| HN Mirror

Y	Hacker News new \| ask \| show \| jobs


	by mbauman 960 days ago
	That's not a nitpick at all — it has huge ramifications for how `Math.random()` needs to be interpreted. Many folks want it (and transformations of it!) to behave as though it were a true random variable sampled from a theoretically ideal [0, 1) uniform distribution. But it's not, and will never be. It can only ever return values that have been rounded down to some floating point number. Even if you realize this, you still might expect it to be able to return _any_ floating point number x∈[0, 1) with `eps(x)` probability. But that's not typically the case, either. Typical implementations round down to the previous multiple of `eps(1.0)` or `eps(0.5)`.

1 comments

fanf2 960 days ago

For more on this topic see https://news.ycombinator.com/item?id=37926005

link

mbauman 960 days ago

That article makes the same unstated assumption, attempting to treat `random()`'s output (and transformations thereof) as true random variables. But it just changes the rounding mode and bin size in a manner that _happens_ to work better for some transforms like log.

It changes the fundamental property of the distribution — the cdf — without stating it.

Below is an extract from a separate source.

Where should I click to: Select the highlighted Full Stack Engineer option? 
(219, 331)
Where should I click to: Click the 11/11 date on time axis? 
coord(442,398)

With floating point realizations of [0, 1) intervals:

   cdf(p) = P(random() < p) := p

With (0, 1] intervals:

   cdf(p) = P(random() <= p) := p

link

corsix 960 days ago

Using your cdf framing, while there is a point about [0, 1) versus (0, 1] intervals, the bigger point of the article is about whether said cdf holds for any IEEE-754 double-precision p, or whether it only holds for p of the form i*2^-53 (for integer i).

link

mbauman 960 days ago

Oh I completely agree there's value in improving the accuracy of the cdf, especially for 32-bit float! There it can be quite a surprise that tests like `random() < x` can be off by as much as .6% for values of x on the order of 1f-5 and 6% for values on the order of 1f-6, even though they are an order of magnitude or two over `eps(1f0)`.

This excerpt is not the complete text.